Why did I leave the security of academia to work in the pharmaceutical industry? I get this question a lot, especially from students and post-doctoral fellows. I was a tenured professor of medicine at Case Western Reserve University. I had ample grant funding and a moderate size research laboratory working on bacterial resistance to antibiotics. I liked clinical medicine to which I devoted about 25% of my time. Why give that up?
First, the university isn’t as secure as many think it is. Tenure doesn’t necessarily mean anything practical. In my case, tenure in the department of medicine guaranteed little in terms of actual salary support should I lose my position for one reason or another. Politics can make things difficult (not an issue for me). Applying for grant funding constantly is no fun. My last year or so, I applied for 11 different grants of which four were funded. Writing was becoming almost a full time job.

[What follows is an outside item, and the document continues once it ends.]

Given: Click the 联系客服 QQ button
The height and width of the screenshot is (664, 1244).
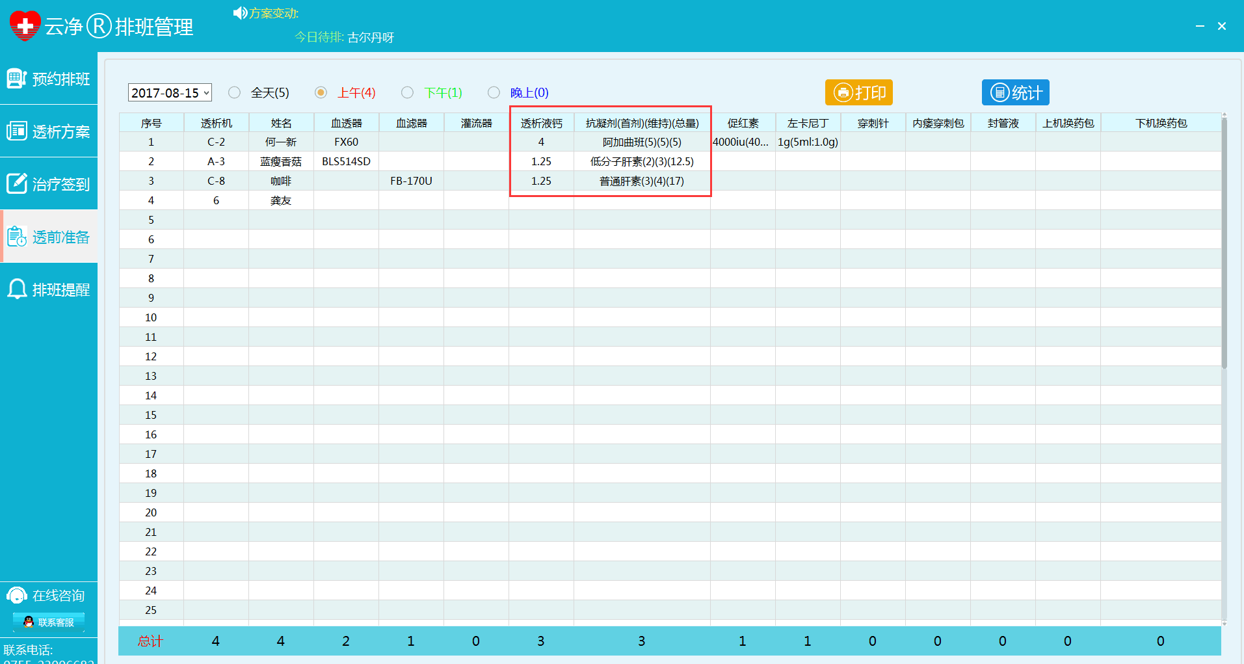Looking at the screenshot, I should (49, 622).
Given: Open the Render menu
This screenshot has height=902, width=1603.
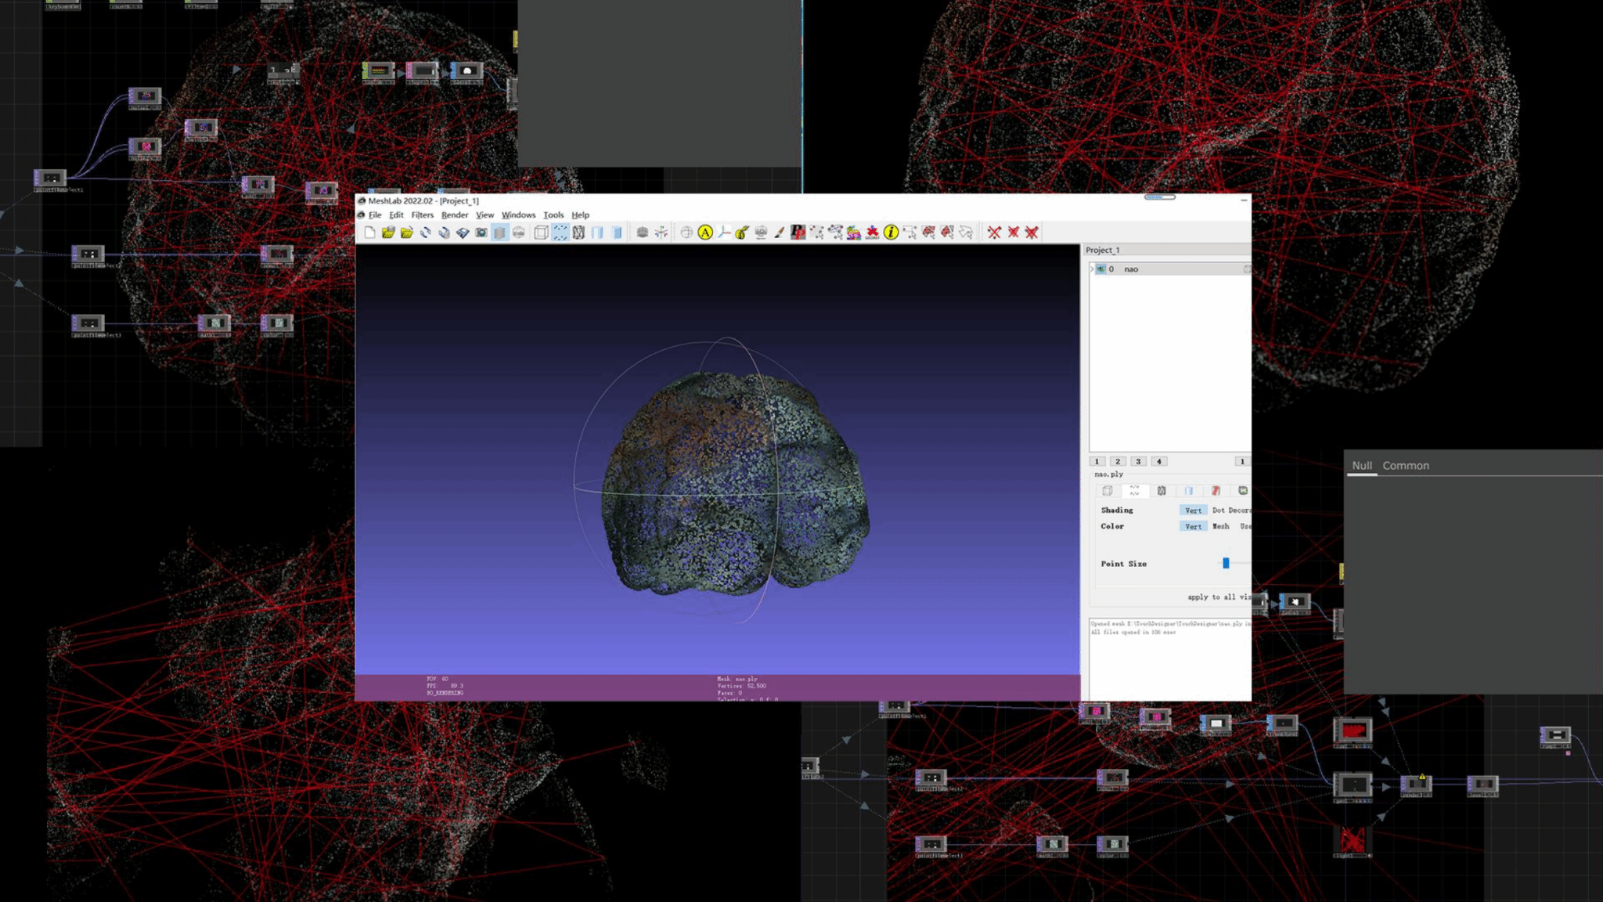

Luckily, two of those grants, along with my full time appointment at the Veterans Administration medical center, allowed me to undertake my second sabbatical year in France working with Pr. Laurent Gutmann. The project we designed involved a multi-laboratory collaboration including facilities and scientists at Smith Kline Beecham outside of London where I was also consulting at the time.
I fell in love with that style of research. Every lab contributed something different and complementary to the research. The project was a priority at some level for all the participants. The key ingredient was the technology supplied by our pharmaceutical company partners that underpinned all of the experiments for the entire endeavor. We would travel back and forth from Paris to London with our samples (bacterial extracts – not dangerous – not to worry), or we would send them by courier when necessary.
After my year in Paris, I returned to my lab in Cleveland. Within just a few months, I came to recognize something I think I had always known but ignored. In collaborative projects in academia, your project is almost never your collaborator’s highest priority. Their interest is focused on their own grants and projects first. I also found that gaining access to the technology I used at Smith Kline Beecham in Cleveland was going to be a major undertaking requiring another round of grant submissions just to fund the purchase of the equipment.
At the same time, I had been receiving calls from headhunters looking to place me or someone like me in executive research positions in pharmaceutical companies. I was being pursued seriously for two positions, one in a rather new biotech company in Boston and the other at Wyeth. This coincidence of events forced me to carefully examine what I wanted to do with the rest of my life and how I would get there. I chose Wyeth and worked there for the next six years.
Every grant I wrote (almost) had a sentence stating that if only we had the results from the experiments I was proposing, we would be able to use this new understanding to design new antibiotics active against resistant bacteria. But after 16 years of writing these grants, I was no closer to having anybody actually use my data to design a new antibiotic. Why? Because I didn’t know the first thing about what it took to design or discover a new antibiotic. In reflecting on this reality, I came to understand that I could accomplish a number of very desirable goals only within the context of the industry. I think that, mostly, this is still true.
- I could materially contribute to the discovery, development and delivery to the marketplace of new antibiotics active against resistant bacterial pathogens.
- I could participate in collaborative research where the project was everyone’s priority.
- I would have access to the latest in technology to achieve defined research objectives.